La moitié des vaccins fabriqués dans le monde n’arrivent jamais dans le bras d’un patient. La faute revient le plus souvent à une panne de froid : sortie trop longtemps du réfrigérateur, une dose perd son efficacité et part à la poubelle. Un vaccin contre le tétanos et la diphtérie vient de montrer qu’il pouvait se passer de cette contrainte.

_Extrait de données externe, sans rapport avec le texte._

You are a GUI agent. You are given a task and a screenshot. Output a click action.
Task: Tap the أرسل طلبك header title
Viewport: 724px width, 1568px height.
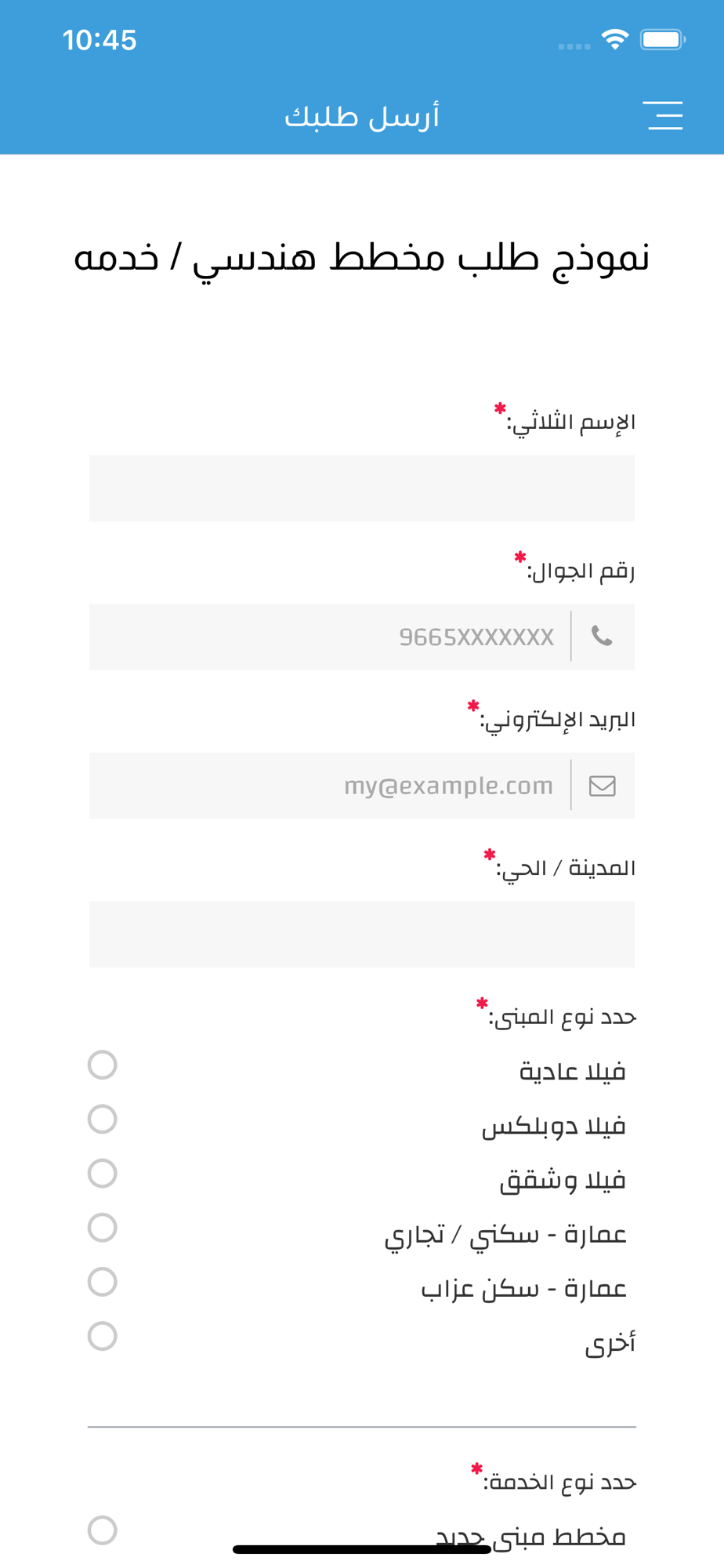[x=362, y=116]
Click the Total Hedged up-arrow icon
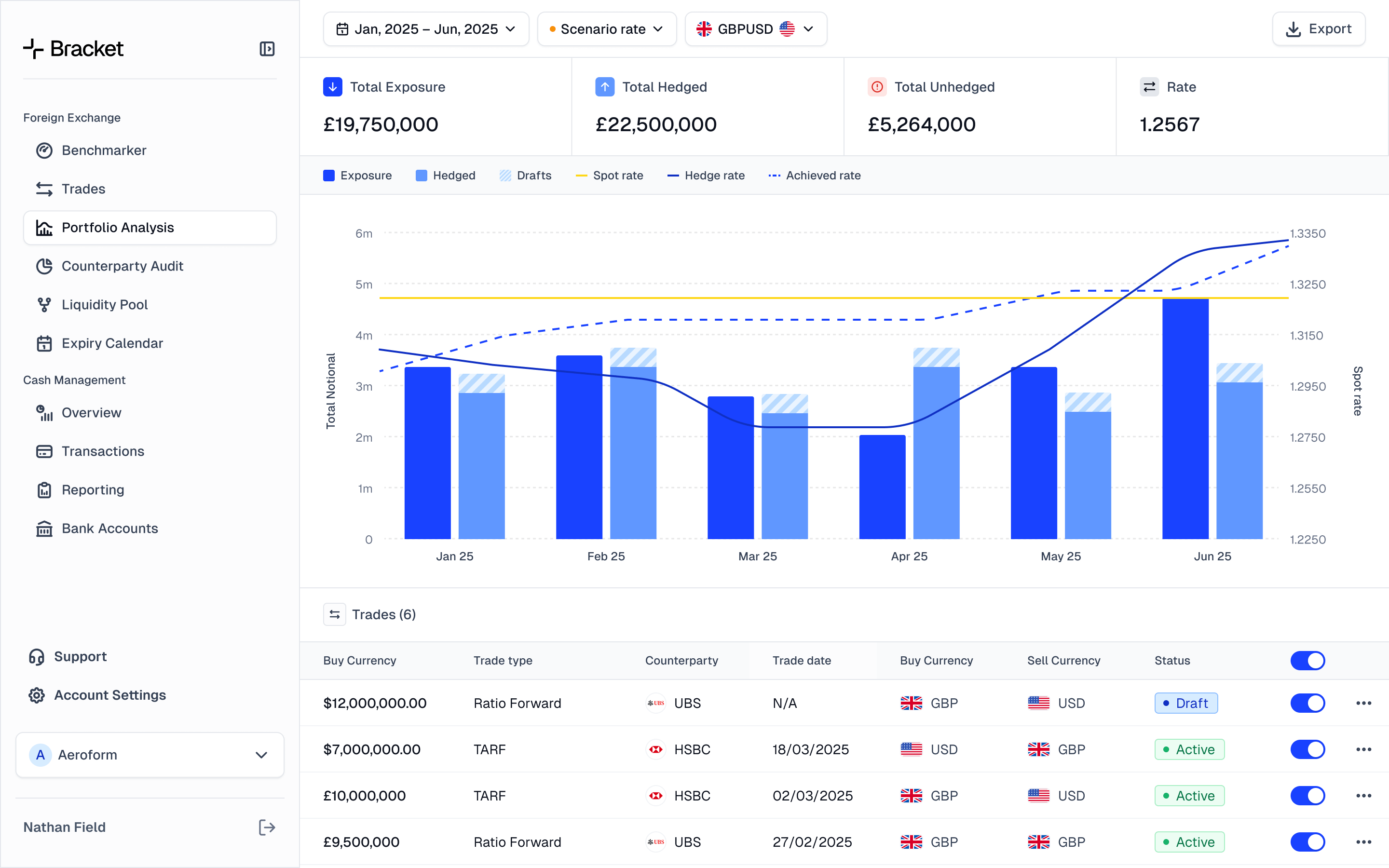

Ses résultats d’essai clinique ont été publiés le 5 août dans eClinicalMedicine, une revue du groupe Lancet. Baptisé SPVX02, il s’agit d’une version lyophilisée du Tetadif, un vaccin déjà homologué et préqualifié par l’OMS, fabriqué en Bulgarie. Sa particularité tient en un chiffre : il reste stable au moins vingt-quatre mois à 30 °C et supporte même la congélation, quand un vaccin classique doit rester au frais en permanence. C’est la première fois qu’un vaccin à adjuvant aluminique, la famille la plus répandue, est reformulé pour tenir hors du froid sans rien perdre de son efficacité, affirme le laboratoire britannique Stablepharma qui le développe.
Le frigo, angle mort de la vaccination
Le problème porte un nom dans le métier : la chaîne du froid. De l’usine au cabinet médical, la plupart des vaccins voyagent entre 2 et 8 °C. Un maillon qui lâche, une coupure de courant, une glacière ouverte trop longtemps, et la dose devient inutilisable. L’agence sanitaire britannique UKHSA, qui a réalisé les tests de laboratoire du SPVX02, rappelle que l’OMS chiffre jusqu’à la moitié les vaccins perdus avant d’atteindre leur destinataire, faute d’avoir tenu cette température.
Les dégâts se concentrent là où l’électricité manque. D’après l’Organisation mondiale de la santé, 13,5 millions d’enfants n’ont reçu aucun vaccin en 2025, et plus de la moitié des enfants sous-vaccinés vivent dans dix pays, de l’Afghanistan au Nigeria. Une dose qui supporte la chaleur allègerait d’un coup la logistique des zones reculées, des camps et des régions frappées par une catastrophe, tout en réduisant l’empreinte carbone d’un transport très gourmand en réfrigération.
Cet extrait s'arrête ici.